Quel écho de l’ébullition écologiste évoquée plus haut dans le rapport Meadows ? Rien sur le changement d’échelle des unités de production. Rien sur la réorientation technologique vers des procédés plus maîtrisables à échelle humaine. Rien sur les critiques de la société de consommation, occultant structurellement toute réflexion sur la production des marchandises et la réalité des besoins humains. Presque rien sur la redynamisation du monde rural. Donc rien sur ce qui faisait déjà le cœur de la réflexion écologiste la plus avancée. Mais, à la place, une ambiguë promotion de l’économie « immatérielle ».

On connaît la suite : la résistance des industries pétrolières et la « révolution » numérique, qui a montré qu’économie « immatérielle » rimait en réalité avec nouvel extractivisme, toujours plus destructeur, mais « pas chez nous », invisibilisé. Cette suite a contribué rétrospectivement à attribuer au rapport Meadows la radicalité qu’il n’avait pas.

Creusons un peu encore. Notre témoin de 1973 l’avait déjà identifié, et nombre d’écologistes (en seconde réaction, donc) suivent alors ce constat : « Quand le rapport Meadows envisage le triplement de la production industrielle mondiale, tout en recommandant sa non-croissance dans les pays industrialisés, n’est-ce pas à (une) vision néo-impérialiste de l’avenir qu’il se réfère implicitement ?[10] » Laquelle ? Eh bien la localisation des productions polluantes – et pas seulement l’extraction – dans les pays dits, à l’époque, du « Tiers-monde ».

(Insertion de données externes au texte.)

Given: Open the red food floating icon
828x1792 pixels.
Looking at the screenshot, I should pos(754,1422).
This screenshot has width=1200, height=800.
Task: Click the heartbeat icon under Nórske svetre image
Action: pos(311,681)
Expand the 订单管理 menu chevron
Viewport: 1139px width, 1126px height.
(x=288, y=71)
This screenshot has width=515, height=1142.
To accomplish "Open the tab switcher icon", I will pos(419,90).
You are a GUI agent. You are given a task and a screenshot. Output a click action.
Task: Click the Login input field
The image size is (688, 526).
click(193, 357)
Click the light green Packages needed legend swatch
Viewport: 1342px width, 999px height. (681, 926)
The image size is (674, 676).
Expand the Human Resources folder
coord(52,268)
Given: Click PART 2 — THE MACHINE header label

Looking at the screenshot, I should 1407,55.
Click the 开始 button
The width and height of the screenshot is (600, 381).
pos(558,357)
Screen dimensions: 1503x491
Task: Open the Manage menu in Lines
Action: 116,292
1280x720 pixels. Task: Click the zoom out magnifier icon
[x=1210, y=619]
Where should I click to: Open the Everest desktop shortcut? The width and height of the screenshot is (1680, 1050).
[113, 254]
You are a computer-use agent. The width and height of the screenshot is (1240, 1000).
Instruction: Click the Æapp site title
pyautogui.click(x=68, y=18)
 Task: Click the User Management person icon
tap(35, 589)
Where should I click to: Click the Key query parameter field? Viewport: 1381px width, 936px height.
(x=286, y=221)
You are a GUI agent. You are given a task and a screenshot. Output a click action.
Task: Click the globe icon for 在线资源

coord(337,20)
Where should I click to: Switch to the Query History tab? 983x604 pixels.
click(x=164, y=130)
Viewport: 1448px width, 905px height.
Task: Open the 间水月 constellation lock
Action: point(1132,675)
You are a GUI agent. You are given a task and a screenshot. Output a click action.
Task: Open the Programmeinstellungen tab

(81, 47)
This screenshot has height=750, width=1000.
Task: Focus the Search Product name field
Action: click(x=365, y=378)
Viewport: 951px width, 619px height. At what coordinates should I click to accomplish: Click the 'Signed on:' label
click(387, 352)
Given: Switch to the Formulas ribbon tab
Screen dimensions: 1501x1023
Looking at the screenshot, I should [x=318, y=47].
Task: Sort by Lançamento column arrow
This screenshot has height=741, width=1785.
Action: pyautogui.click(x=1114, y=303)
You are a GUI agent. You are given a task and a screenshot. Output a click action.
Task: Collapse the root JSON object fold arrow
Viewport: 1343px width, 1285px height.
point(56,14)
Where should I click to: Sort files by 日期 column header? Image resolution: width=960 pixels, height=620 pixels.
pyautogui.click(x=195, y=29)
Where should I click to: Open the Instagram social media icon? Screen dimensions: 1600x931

En somme, ce rapport annonçait largement le redéploiement mondial du capitalisme qui allait suivre (même contre une bonne part des intentions de leurs pauvres auteurs), y compris, par exemple, l’explosion de la marchandisation touristique et la bétonisation massive qui l’a accompagnée, sans parler de l’explosion des émissions de CO2 par les transports, puis la démultiplication des extractions polluantes et socialement désastreuses qui ont accompagné l’économie dite « dématérialisée » des années 1980-90. Et ce, même si « Tiers-Monde » renvoie à une réalité reconfigurée : les rapports de domination entre territoires sont aussi restés en partie internes à nombre de pays industriellement développés (que l’on pense à l’extraction du pétrole et du gaz de schiste aux États-Unis, à l’extraction des doublement mal nommées « terres rares » par la Chine, ou même, à plus petite échelle, à la bétonisation des côtes). On reconnaît là parfaitement le néo-impérialisme du Club de Rome et du capitalisme depuis 50 ans au moins.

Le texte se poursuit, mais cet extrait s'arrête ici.